Il caso era scoppiato quando l’imputato, difeso d’ufficio dall’avvocata Gabriella Giuliani, aveva contattato la dottoressa su Whatsapp fingendo di essere un suo nuovo paziente. Per rendere credibile il raggiro, l’uomo aveva utilizzato false generalità, asserendo di essersi appena iscritto tra i suoi assistiti. Con il pretesto di consulti medici legati a presunte problematiche di salute e disfunzioni erettili, il cinquantenne aveva inviato alla dottoressa immagini esplicite delle proprie parti intime. La reazione della professionista era stata immediata: dopo aver bloccato il contatto e accertato che il soggetto non figurasse affatto nel proprio elenco dei pazienti, si era rivolta ai Carabinieri sporgendo denuncia per molestie sessuali.

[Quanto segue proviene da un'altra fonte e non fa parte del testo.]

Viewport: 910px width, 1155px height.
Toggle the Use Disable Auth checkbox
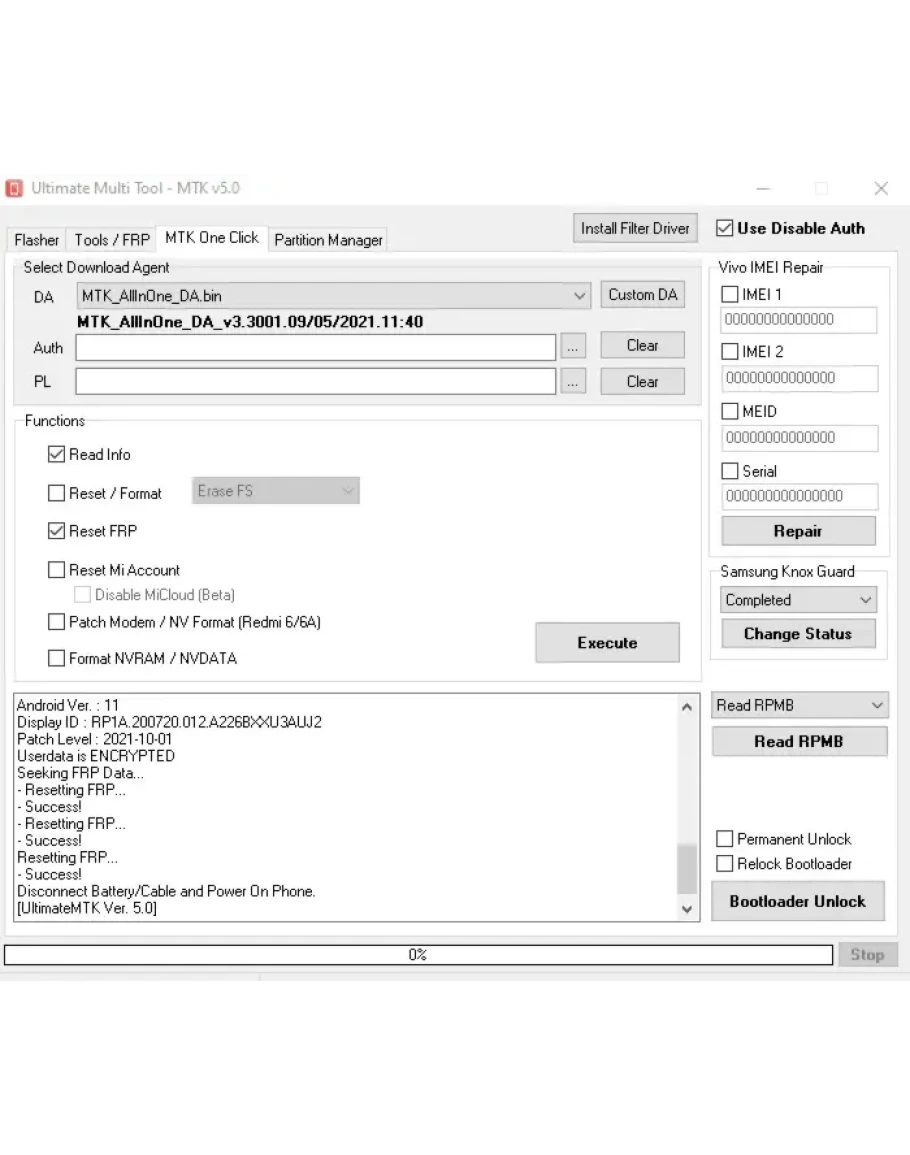pyautogui.click(x=725, y=228)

Le indagini condotte dall’Arma hanno permesso di risalire all’identità dell’uomo, residente nel fiorentino, rivelando peraltro una condotta seriale. Durante il procedimento, uno dei militari impegnati negli accertamenti ha infatti riferito che il 53enne non era nuovo a simili comportamenti. Secondo quanto emerso dall’attività investigativa, l’imputato avrebbe colpito altre due donne, entrambe medici di medicina generale, agendo con il medesimo modus operandi: l’approccio digitale sotto mentite spoglie seguito dall’invio di materiale molesto.

Nonostante la dottoressa abbia successivamente deciso di ritirare la querela per molestie, il processo è proseguito d’ufficio per l’illecito di sostituzione di persona, legato all’uso del falso nome per ingannare il medico.